While excel does allow for mixed-type columns (and R does allow list-columns), it seems that both openxlsx and writexl coerce all values in a given column to a single uniform type, despite it seeming that from the source code the resulting excel workbooks are written cell-by-cell, which would allow for mixed-type columns with no issue. So, we can write off list-col as a potential solution (coerced all to char in my testing).

Excel Formula

One option was to try something like this using openxlsx, where we use the value function to evaluate each cell (Excel version of as.numeric):

data |> 
    mutate(
        across(where(is.character), \(x) {
        # If value(x) fails, then replace it with the text version
            y <- paste0("=IFERROR(VALUE(\"", x, "\"), \"", x, "\")")
            class(y) <- "formula"
            y
        })
    )

However, this resulted in a similar looking error in excel, with the same green flags for "inconsistent formula". Again, for non-technical users this might give them kind of concern about the data integrity. So also we can write this one off.

Using na.string (openxlsx2)

One option I tested was setting values to NA and then using the na.strings argument to set the marker text. This actually does work well, but it has the downside of requiring you to use the same blank marker for every column in the dataframe.

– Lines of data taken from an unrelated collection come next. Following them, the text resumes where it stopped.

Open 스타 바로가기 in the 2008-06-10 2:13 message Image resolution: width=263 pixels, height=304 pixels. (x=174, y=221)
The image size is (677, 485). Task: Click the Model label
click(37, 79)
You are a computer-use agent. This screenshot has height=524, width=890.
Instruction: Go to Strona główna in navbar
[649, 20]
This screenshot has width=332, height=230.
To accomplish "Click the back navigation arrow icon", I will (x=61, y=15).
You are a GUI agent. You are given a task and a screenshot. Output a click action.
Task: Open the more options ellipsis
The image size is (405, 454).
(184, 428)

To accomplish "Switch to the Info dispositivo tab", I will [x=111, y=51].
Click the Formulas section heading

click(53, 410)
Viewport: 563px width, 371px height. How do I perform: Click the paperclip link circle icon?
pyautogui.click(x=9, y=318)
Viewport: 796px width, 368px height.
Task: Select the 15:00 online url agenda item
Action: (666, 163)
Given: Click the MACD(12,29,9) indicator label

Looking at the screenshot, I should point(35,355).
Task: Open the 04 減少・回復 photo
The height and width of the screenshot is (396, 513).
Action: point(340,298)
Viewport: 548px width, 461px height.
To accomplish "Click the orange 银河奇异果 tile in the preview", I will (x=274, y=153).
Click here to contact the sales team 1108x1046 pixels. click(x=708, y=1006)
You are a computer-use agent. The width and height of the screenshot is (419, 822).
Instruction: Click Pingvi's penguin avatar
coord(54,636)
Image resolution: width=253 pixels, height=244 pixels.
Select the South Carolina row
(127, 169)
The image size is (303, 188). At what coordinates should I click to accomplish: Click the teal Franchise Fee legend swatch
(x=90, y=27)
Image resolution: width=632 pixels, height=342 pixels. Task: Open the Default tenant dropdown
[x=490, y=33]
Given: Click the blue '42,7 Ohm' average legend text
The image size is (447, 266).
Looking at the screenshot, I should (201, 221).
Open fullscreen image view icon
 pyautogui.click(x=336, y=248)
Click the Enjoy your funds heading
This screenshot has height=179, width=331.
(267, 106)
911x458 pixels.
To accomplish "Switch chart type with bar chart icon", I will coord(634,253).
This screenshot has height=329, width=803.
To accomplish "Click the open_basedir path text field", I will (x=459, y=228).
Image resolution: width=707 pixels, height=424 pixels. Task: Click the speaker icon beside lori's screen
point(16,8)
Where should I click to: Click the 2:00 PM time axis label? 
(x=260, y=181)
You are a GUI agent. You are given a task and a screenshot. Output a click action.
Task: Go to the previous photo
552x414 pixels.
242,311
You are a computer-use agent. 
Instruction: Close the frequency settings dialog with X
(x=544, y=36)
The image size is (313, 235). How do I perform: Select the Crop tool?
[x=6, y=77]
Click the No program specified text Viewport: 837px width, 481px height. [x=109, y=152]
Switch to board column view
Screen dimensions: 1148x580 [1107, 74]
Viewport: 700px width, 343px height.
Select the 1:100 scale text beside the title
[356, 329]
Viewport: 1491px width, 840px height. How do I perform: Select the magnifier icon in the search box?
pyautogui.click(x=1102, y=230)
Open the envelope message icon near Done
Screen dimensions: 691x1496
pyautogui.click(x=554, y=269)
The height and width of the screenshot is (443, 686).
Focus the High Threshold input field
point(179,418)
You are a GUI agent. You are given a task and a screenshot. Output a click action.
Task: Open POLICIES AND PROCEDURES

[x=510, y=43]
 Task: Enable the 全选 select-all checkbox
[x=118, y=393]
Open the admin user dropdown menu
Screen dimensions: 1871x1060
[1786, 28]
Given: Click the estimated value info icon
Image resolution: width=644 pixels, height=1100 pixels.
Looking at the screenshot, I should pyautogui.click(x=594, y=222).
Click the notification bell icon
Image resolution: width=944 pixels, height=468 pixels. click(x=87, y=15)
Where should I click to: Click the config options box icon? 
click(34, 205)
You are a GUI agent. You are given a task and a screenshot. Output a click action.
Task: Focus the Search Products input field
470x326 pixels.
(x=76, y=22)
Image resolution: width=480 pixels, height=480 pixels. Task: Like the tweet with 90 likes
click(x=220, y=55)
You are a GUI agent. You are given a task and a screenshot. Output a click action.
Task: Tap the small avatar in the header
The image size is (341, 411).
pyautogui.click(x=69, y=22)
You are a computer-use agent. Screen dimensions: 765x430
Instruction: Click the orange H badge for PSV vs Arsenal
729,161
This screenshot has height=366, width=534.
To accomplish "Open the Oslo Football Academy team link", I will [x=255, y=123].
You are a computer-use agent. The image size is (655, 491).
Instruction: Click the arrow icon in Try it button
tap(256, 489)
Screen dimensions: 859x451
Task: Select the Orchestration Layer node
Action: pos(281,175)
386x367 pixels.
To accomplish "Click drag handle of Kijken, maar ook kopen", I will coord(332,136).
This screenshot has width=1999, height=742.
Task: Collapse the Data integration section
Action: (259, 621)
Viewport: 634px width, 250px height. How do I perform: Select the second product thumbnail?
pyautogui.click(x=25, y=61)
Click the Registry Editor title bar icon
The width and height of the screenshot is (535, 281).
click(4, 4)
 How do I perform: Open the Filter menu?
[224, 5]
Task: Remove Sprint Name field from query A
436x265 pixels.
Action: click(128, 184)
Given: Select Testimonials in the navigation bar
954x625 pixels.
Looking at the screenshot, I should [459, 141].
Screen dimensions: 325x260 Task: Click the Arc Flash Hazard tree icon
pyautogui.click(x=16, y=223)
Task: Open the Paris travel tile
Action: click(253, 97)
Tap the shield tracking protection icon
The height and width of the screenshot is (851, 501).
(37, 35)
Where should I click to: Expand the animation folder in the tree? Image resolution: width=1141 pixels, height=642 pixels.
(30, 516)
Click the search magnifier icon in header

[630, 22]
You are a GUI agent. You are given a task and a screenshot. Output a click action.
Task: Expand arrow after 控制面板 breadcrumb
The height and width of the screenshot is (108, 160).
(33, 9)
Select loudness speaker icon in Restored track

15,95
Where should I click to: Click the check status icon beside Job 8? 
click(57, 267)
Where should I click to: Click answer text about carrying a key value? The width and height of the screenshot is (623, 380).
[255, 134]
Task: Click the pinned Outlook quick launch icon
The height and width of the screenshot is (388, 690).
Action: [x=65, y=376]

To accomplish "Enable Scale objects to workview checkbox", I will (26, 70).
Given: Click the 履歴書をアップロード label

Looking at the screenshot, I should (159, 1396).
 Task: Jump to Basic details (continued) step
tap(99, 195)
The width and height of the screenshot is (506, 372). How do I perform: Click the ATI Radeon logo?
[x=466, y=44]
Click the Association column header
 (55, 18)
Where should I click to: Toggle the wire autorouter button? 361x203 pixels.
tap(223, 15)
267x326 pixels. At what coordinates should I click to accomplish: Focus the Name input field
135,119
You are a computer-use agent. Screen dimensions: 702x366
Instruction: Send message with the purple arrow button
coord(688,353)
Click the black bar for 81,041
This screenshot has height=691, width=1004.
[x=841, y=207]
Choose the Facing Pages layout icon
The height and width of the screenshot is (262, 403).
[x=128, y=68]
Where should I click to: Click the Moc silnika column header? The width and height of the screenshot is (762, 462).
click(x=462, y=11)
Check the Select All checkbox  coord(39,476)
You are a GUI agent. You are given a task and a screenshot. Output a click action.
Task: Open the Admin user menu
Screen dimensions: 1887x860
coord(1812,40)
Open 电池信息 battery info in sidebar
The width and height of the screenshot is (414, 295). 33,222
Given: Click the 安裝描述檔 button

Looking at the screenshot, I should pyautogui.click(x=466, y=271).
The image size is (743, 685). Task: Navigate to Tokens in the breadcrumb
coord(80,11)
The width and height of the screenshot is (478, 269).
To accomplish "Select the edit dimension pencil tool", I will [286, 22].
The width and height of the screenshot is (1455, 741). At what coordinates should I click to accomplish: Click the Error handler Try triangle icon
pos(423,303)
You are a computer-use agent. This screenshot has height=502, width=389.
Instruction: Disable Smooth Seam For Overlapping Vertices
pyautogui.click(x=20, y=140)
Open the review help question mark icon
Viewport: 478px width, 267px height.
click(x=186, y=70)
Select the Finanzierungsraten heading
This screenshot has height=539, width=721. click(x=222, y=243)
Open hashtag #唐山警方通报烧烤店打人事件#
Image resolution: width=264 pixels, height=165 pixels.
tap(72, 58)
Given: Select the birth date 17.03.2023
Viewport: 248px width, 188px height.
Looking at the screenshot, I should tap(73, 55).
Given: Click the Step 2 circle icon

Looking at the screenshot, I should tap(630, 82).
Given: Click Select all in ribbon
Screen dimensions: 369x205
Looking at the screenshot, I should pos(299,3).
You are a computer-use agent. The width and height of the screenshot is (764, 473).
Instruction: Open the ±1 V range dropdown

One way to get around this would be to just write the data col-wise and supply a different na.strings argument for each numeric column.

This solution correctly sets the type of numeric values in Excel while retaining the text marker:
Pasted image 20241226153339

I didn't use this solution for two reasons:

I just thought of it while writing this post
It is in theory less extensible since you'd need to use the same marker for all columns of the data (a simple solution is to write your data colwise, which is also probably easier than what I ended up doing below lol).

My solution (two-pass writing)

The final, most extensible, and most involved solution is to write to the worksheet twice - this could be done in two different orders (char vs. numeric first), and the order would depend on the nature of the data. In my case it makes more sense to write numeric values first since they would differ, while the text filler is a constant for each column.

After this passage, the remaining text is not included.